**CHALLENGES:**
(1) List every television series and stage play named in the Read Morgan biography below.
(2) Translate this sentence from the Read Morgan biography into Spanish: "After two years there Morgan left to study drama at Northwestern University, then served in the United States Air Force for two years."
(3) Write the next part of the Read Morgan biography below, picking up after its last sentence.

Read Lawrence Morgan (January 30, 1931 – April 20, 2022) was an American film and television actor. He was known for playing the role of Sergeant Hapgood Tasker in the American western television series The Deputy.

Life and career 
Morgan was born in Chicago, Illinois. He attended the University of Kentucky, where he played basketball and football. After two years there Morgan left to study drama at Northwestern University, then served in the United States Air Force for two years. 

He began his acting career in the crime drama television series The Big Storyin 1949. Later he joined the cast of the western television series The Deputy, playing army officer Sergeant Hapgood Tasker, who had blindness in one eye, wearing a eye patch. Morgan also appeared in the Broadway play Li'l Abner.

**DATA EXTRACT:**
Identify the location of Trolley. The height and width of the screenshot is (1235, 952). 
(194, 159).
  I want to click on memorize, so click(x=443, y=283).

**RESULTS BY TASK:**
(1)
- The Deputy
- The Big Story
- Li'l Abner

(2) Tras dos años allí, Morgan se marchó para estudiar arte dramático en la Universidad Northwestern y después sirvió en la Fuerza Aérea de los Estados Unidos durante dos años.

(3)
Morgan appeared in numerous television programs, his credits including Gunsmoke, Wagon Train, The United States Steel Hour, M Squad, How the West Was Won, Laramie, The Outsider, The Twilight Zone (episode "What You Need"), State Trooper and Paradise. He also appeared in films such as Back to the Future, Just Between Friends, The Beach Girls and the Monster, Dillinger, Lightning, the White Stallion and The New Centurions. Morgan retired in 1994; his last credit was for the film Maverick.

Morgan died on April 20, 2022, at the age of 91.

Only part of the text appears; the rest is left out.